Divide by Two by Mildred Gilman (Wohlforth), Mercury, 1940: Novel of a child of “modern” divorced parents who tries with unusual results to arrange his life to his liking. Mrs. Wohlforth, one of the original “sob sister” newspaper reporters, lived on Rockwell Road for many years.
Don’t Raise the Bridge (Lower the River) by Max Wilk, MacMillan, 1960. A humorous novel about life in suburbia, airline pilots and a country inn (what is now Bernard’s). Wilk lived on Silver Spring Road when he wrote the book.
God’s Payday by Edgar C. Bross, G. W. Dillingham Company, 1898: A romantic drama, with scenes in Ridgefield — the main character pays a visit by train to escape the city and stays at the Keeler Tavern. Bross was editor of The Ridgefield Press from 1887 to 1899
Hometown Heroes by Susanna Hofmann McShea, St. Martin’s Press, 1990: The first in a series about a quartet of senior citizen amateur detectives solving mysteries. See also Ladybug, Ladybug, and The Pumpkin-Shell Wife.
Ladybug, Ladybug by Susanna Hofmann McShea, 1994: See Hometown Heroes.
Murmuring Ever by Lynn Wallrapp, Manor Books Gothic, 1975: Tale of a family moving to a New England town, where they discover a terrifying legend that has haunted the town since the Revolutionary War. The teenage girl falls in love with the ghost of a soldier hanged 200 years earlier. The author grew up in Ridgefield and wrote the book here.

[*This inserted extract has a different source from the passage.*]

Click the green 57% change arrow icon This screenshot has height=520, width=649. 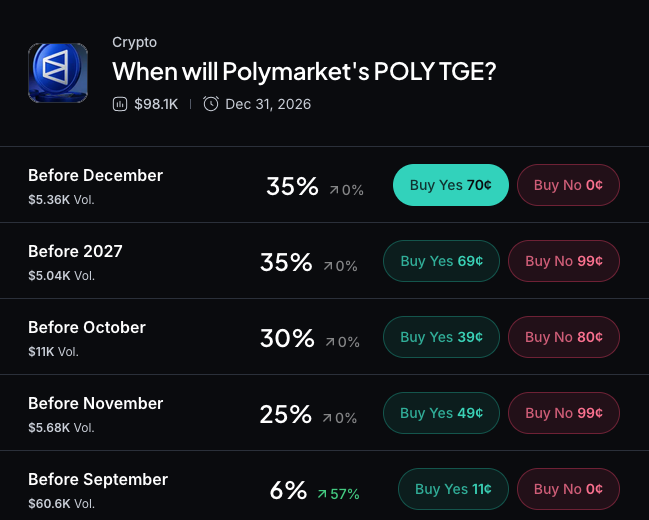(x=322, y=494)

My Brother Sam is Dead by Christopher Collier & James Lincoln Collier, Scholastic, 1974: A fictional account of teenagers in the Revolutionary War, set in Redding as well as Ridgefield; won Newbery award, Christopher was Connecticut state historian.
Murder and Blueberry Pie by Richard and Frances Lockridge, Lippincott, 1959: The scene of the title crime is the Keeler Tavern during Ridgefield’s 250th anniversary celebration. The Lockridges, who wrote the famous Mr. and Mrs. North series of mysteries and movies, lived in Lewisboro.

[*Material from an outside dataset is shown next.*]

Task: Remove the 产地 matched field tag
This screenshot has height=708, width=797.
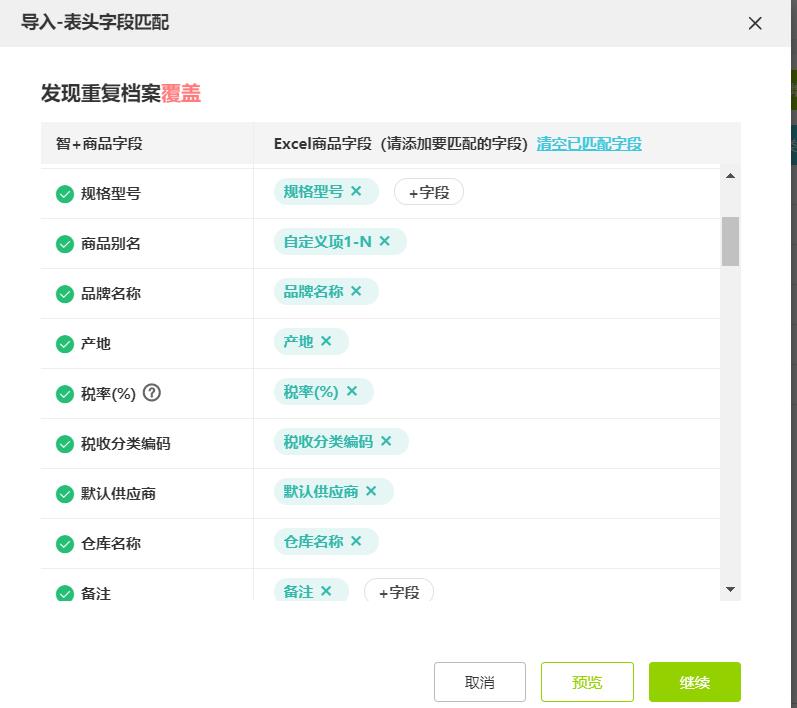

Please Omit Funeral by Hildegarde Dolson, Lippincott, 1975: Deals with the death of the author of a controversial book that has just been banned by the local (Ridgefield) school system. The novel was written during Ridgefield’s famous “book burning” era.
The Hessian by Howard Fast, Morrow, 1972: A novel about a fictional incident involving German soldiers during the Revolutionary War in Ridgefield and Redding. Fast lived on Florida Hill Road.

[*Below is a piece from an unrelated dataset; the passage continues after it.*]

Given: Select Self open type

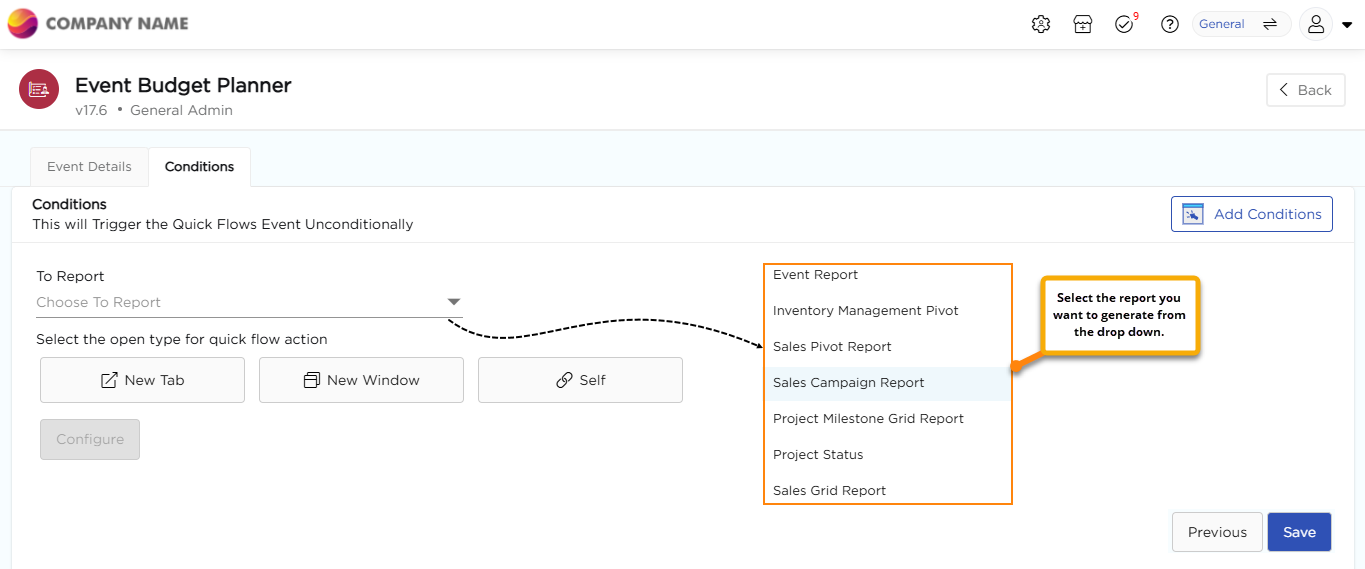Looking at the screenshot, I should [x=580, y=380].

The Pumpkin-Shell Wife by Susanna Hofmann McShea, 1992: See Hometown Heroes.
The Red Petticoat by Joan Palmer, Lothrop Lee & Shepard,1969. A fictional account of the “Red Petticoat” legend from the Battle of Ridgefield in 1777, aimed at teenagers. Palmer, a former AP journalist, lived in Lewisboro.
The Ridgefield Tavern: A Romance of Sarah Bishop by Dr. Maurice Enright, privately printed, 1908. Highly fictionalized story of hermitess Sarah Bishop of the cave.
To Spite Her Face by Hildegarde Dolson, Lippincott, 1971: One of the two murders in this mystery takes places in the Ridgefield Thrift Shop.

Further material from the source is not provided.